Last week I arrived late to a video call with my girlfriend, and I remembered a couple of tweets by visakanv:

Since I wrote Order and Chaos, I have been thinking a lot about automations and workflows that could make my life easier, like My Obsidian Templates, and I’ve thought a couple of times about creating a “timely budget”.

I hadn’t done it before because it seemed like a lot work, but last week, thinking about how I really wanted to make a change, I thought, why not give it a try? A part of me thinks this may be too coercive to work, but so far I feel really good about it, if only because of my recent fixation with automations and because I love nerding out about the technical side of how it works.

Speaking of, how does it work?

I have set up a very simple Google Sheet with three columns: meeting date, arrival date and difference.

I complete this Google Sheet with an iOS shortcut that does the following:

  1. It asks me if I want to add a meeting date or arrival date.
  2. If meeting date
    1. It asks for the date of the meeting
    2. Gives me the option to create a calendar event (with an alert 1.5 hours earlier that I may increase/decrease in the future).
    3. Adds a row to the spreadsheet with the meeting date and time
  3. If arrival date
    1. It gets a list of the meeting dates that currently don’t have an arrival date in the spreadsheet and lets me choose which one I’m arriving to.
    2. Gets the current date and time and adds it next to the specified date and time
    3. Adds =A(row) - B(row) to the difference column to calculate the difference

While that sounds simple enough, turns out that Google Sheets and iOS shortcuts don’t have any integrations, so you have to build them yourself. Following the steps in this reddit post, I learned that you can create Google Apps Scripts, and that Google will host and run them for free.
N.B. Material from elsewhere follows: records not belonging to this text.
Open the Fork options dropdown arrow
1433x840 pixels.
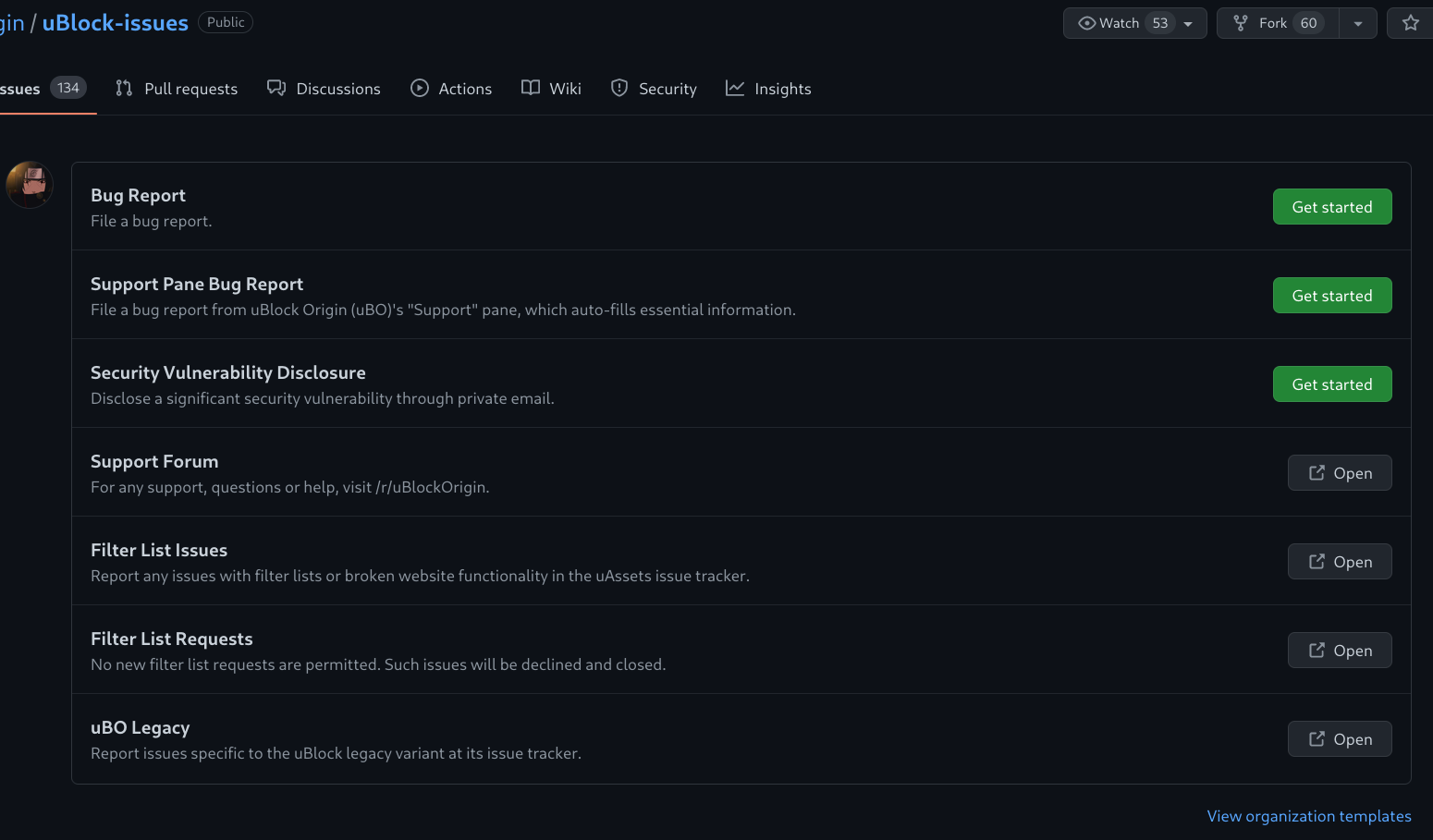click(1357, 22)
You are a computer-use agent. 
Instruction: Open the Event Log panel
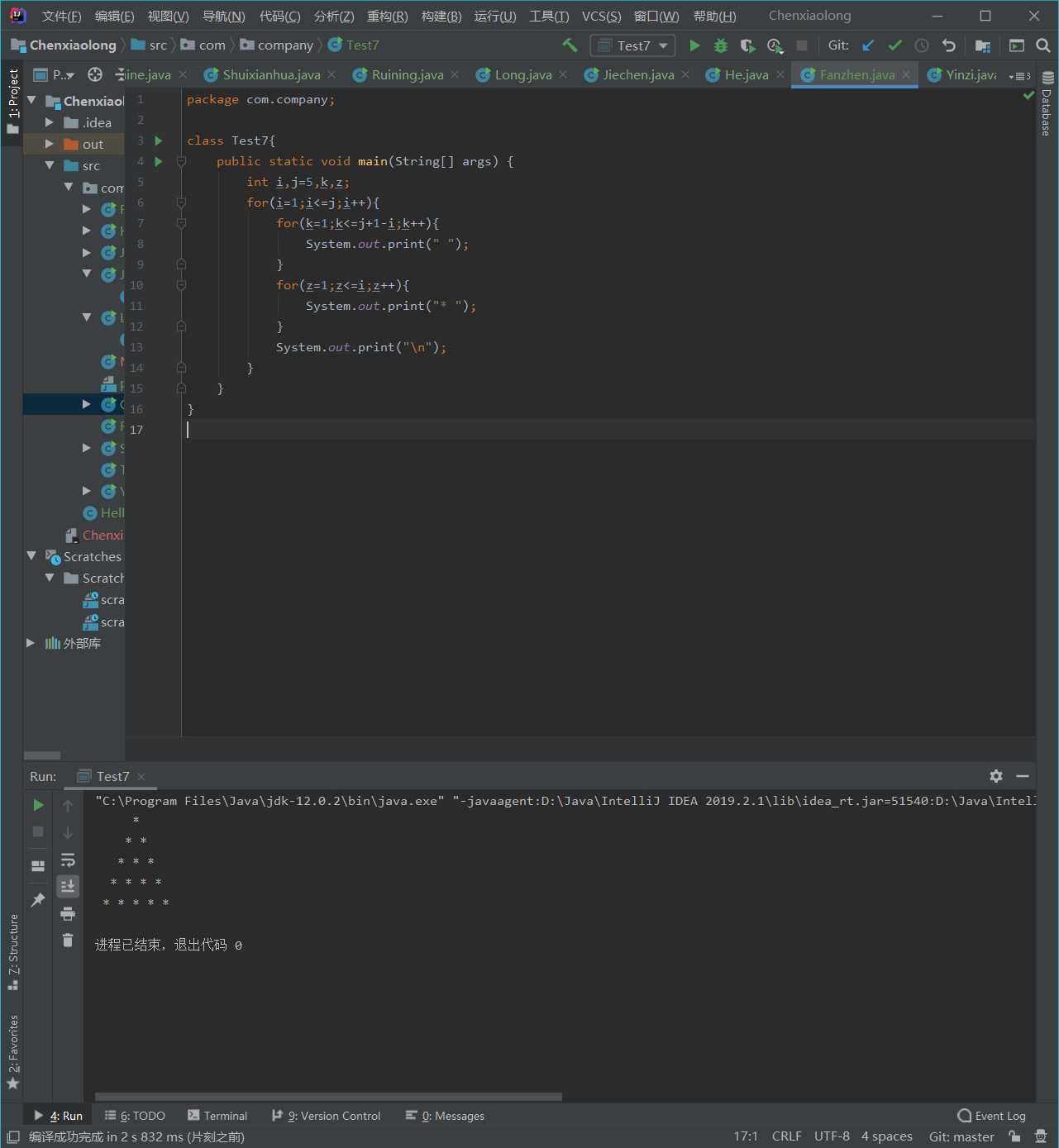pos(991,1116)
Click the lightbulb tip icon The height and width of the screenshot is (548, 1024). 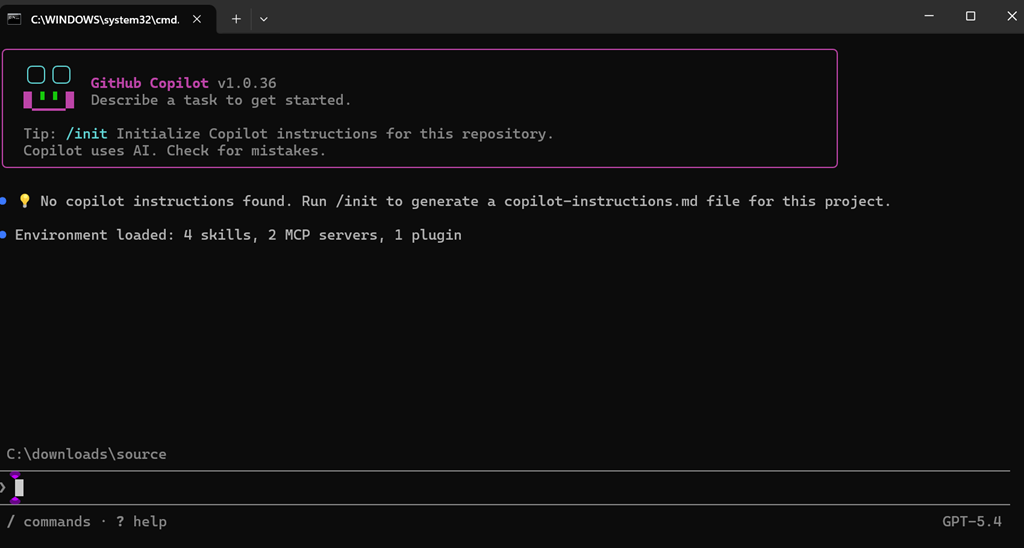pyautogui.click(x=25, y=201)
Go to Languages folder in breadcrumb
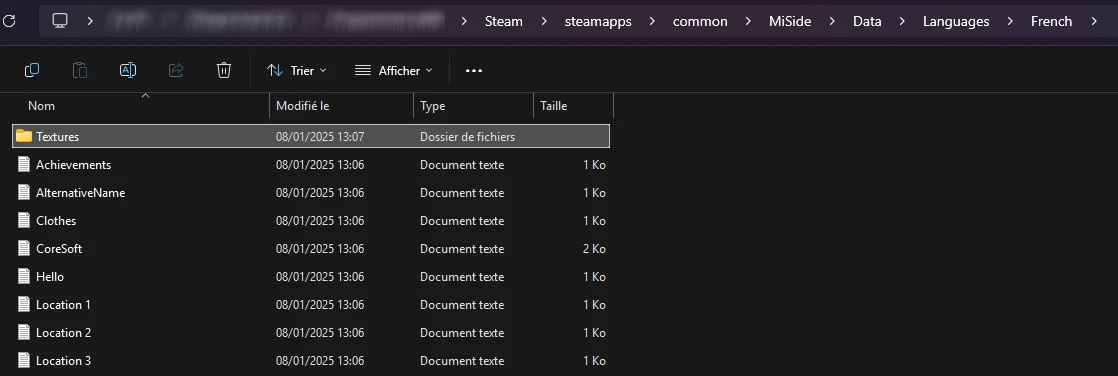This screenshot has width=1118, height=376. coord(955,21)
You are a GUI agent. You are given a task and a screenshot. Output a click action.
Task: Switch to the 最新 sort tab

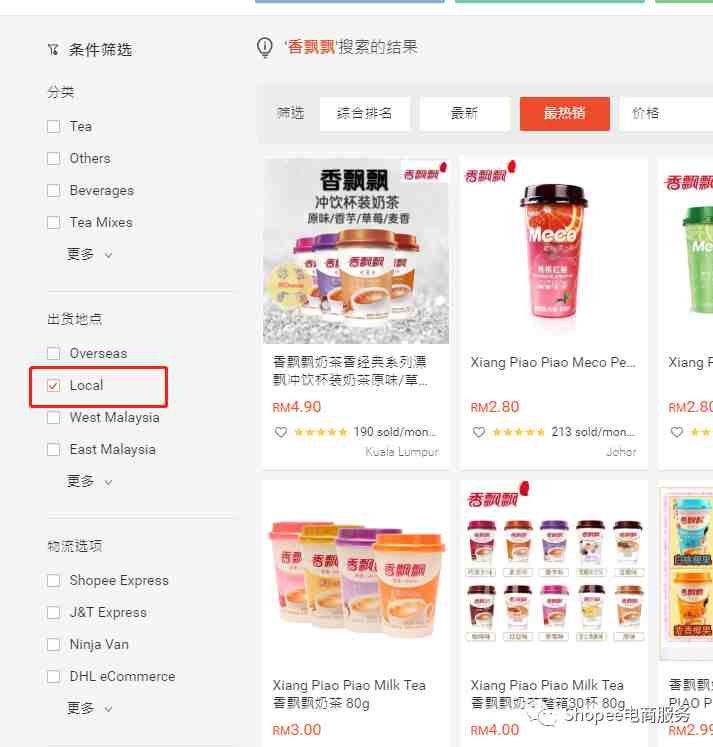tap(464, 113)
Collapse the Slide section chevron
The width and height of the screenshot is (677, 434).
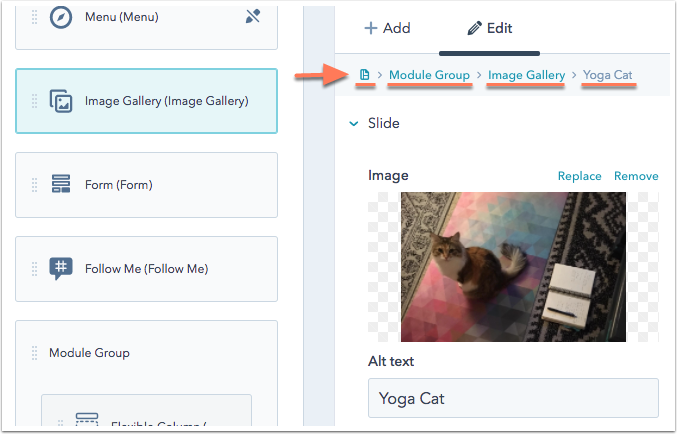point(353,124)
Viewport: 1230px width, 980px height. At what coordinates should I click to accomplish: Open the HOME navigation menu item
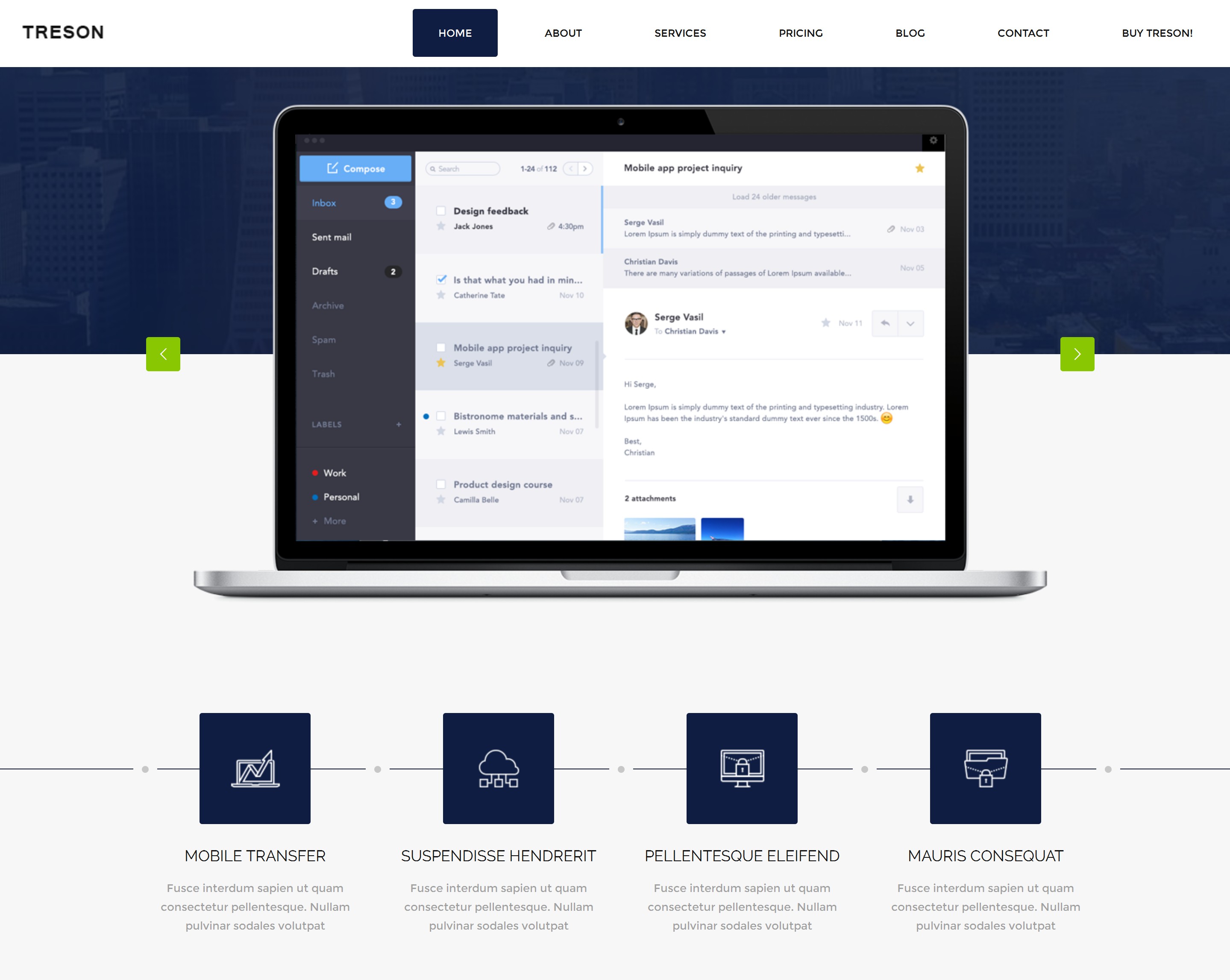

These scripts are written in Javascript (basically) and include libraries to integrate with all of Google’s apps, with a surprising amount of depth, to the point where you can basically build your own extensions right there.

But I didn’t get that far, I just wrote the following script, which awaits for the input from my shortcut:

const spreadsheetId = "qwertyuiop1234567890";
const sheetName = "Sheet1";
const budget = SpreadsheetApp.openById(spreadsheetId).getSheetByName(sheetName);
 
function doGet(e) {
  if (e.parameters.getOpenTimes) {
    return getOpenMeetingTimes();
  }
 
  if (e.parameters.meeting_time && e.parameters.meeting_time !== '""') {
    addMeetingTime(e.parameters.meeting_time);
  }
 
  if (e.parameters.arrival_time && e.parameters.arrival_time !== '""') {
    addArrivalTime(e.parameters.arrival_time);
  }
}
 
function getOpenMeetingTimes() {
  const meetings = budget.getRange("A2:B").getValues().filter(row => row[0] !== '' && row[1] === '');
  const meetingTimes = meetings.map(row => row[0]);
  return ContentService.createTextOutput(JSON.stringify(meetingTimes)).setMimeType(ContentService.MimeType.JSON);
}
 
function addMeetingTime(meetingTimeParam) {
  const meetingTime = new Date(JSON.parse(meetingTimeParam));
  const existingMeetingTimes = budget.getRange("A2:A").getValues().flat().filter(time => time !== '');
 
  if (!existingMeetingTimes.some(time => time.toISOString() === meetingTime.toISOString())) {
    budget.appendRow([meetingTime]);
  }
}
 
function addArrivalTime(arrivalTimeParam) {
  const arrivalTime = new Date(JSON.parse(arrivalTimeParam));
  const existingMeetingTimes = budget.getRange("A2:A").getValues().flat().filter(time => time !== '');
 
  const duplicate = existingMeetingTimes.findIndex(time => time.toISOString() === arrivalTime.toISOString());
 
  if (duplicate !== -1) {
    const row = duplicate + 2;
    const arrivalTimeCells = budget.getRange(row, 2, 1, 2);
    const newValues = [[arrivalTime, `=A${row}-B${row}`]];
    arrivalTimeCells.setValues(newValues);
  }
}

With this, the shortcut just needs to open the following URL to get the open meeting times:

https://script.google.com/macros/s/[webappid]/exec?getOpenTimes=True

And the following URL to input the meeting and/or arrival times:

https://script.google.com/macros/s/[webappid]/exec?meeting_time=%22[meeting_time]%22&arrival_time=%22[arrival_time]%22

Footnotes

  1. One mistake that I find particularly funny is how sometimes, if I don’t make a conscious effort, I will assume that I can just teleport places if they are <10 min away.